A research team at UCLA has developed a new method to prompt the immune system to target and kill cells infected with cytomegalovirus (CMV), a virus that poses serious risks to immunocompromised individuals, such as organ transplant recipients and people with AIDS. CMV can also cause deafness in infants if transmitted from mother to child during pregnancy.
The team engineered antibodies that direct T-cells—key components of the immune system—to attack CMV-infected cells. Current treatments for CMV are costly and can have severe side effects, including bone marrow suppression and kidney damage. There is also a risk of the virus developing resistance to these drugs.
“This is a potentially new way to harness the immune system against this virus and could offer new opportunities to treat transplant patients or AIDS patients with life-threatening infection, or children with poorly controlled infection that puts them at risk for deafness,” Yang said.
The findings are published in Science Advances, a peer-reviewed journal.

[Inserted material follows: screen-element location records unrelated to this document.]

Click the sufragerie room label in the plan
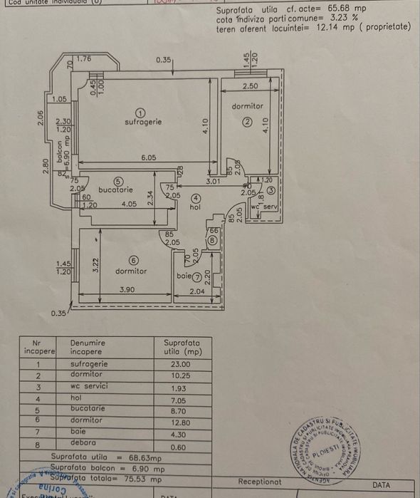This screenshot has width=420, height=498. pyautogui.click(x=142, y=122)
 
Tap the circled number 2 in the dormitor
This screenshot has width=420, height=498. pyautogui.click(x=247, y=121)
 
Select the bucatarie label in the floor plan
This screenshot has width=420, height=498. pyautogui.click(x=115, y=190)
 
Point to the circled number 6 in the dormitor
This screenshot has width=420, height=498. pyautogui.click(x=133, y=261)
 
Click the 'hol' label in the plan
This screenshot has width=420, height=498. pyautogui.click(x=196, y=208)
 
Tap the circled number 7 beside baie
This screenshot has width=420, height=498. pyautogui.click(x=197, y=276)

Typically, people with healthy immune systems carry CMV without symptoms for life. Drugs exist for prevention and treatment but often come with significant drawbacks. Another approach—adoptive transfer of expanded patient-specific CMV-killing T-cells—demonstrates the importance of T-cell immunity but is too slow for urgent cases. Similarly, CAR-T therapy faces time constraints when dealing with acute infections.

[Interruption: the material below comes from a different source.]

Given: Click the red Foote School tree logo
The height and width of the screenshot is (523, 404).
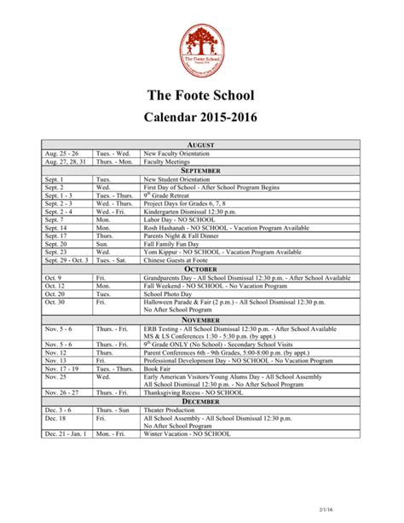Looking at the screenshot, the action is pyautogui.click(x=202, y=48).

Researchers explored an alternative: T-cell redirecting bispecific antibodies (TRBAs). These have previously been used in cancer therapies, but their application against viral infections like CMV is relatively new. The UCLA team designed TRBAs by engineering antibodies that link CD3-epsilon on CD8+T-cells (CTLs) directly to a viral protein present on infected cells. This connection prompts CTLs to cluster around and destroy the infected cell.
“Hopefully, if there is commercial interest, these antibodies could be tested in clinical trials,” Yang said.
The study was supported through philanthropic donations rather than grant funding. The research team included Ayub Ali, Arumugam Balamurugan, F. Javier Ibarrondo , Minh Nguyen, Sara Habibipour, Jaimie Lim, Christian Hofmann, and Hwee Ng—all affiliated with UCLA.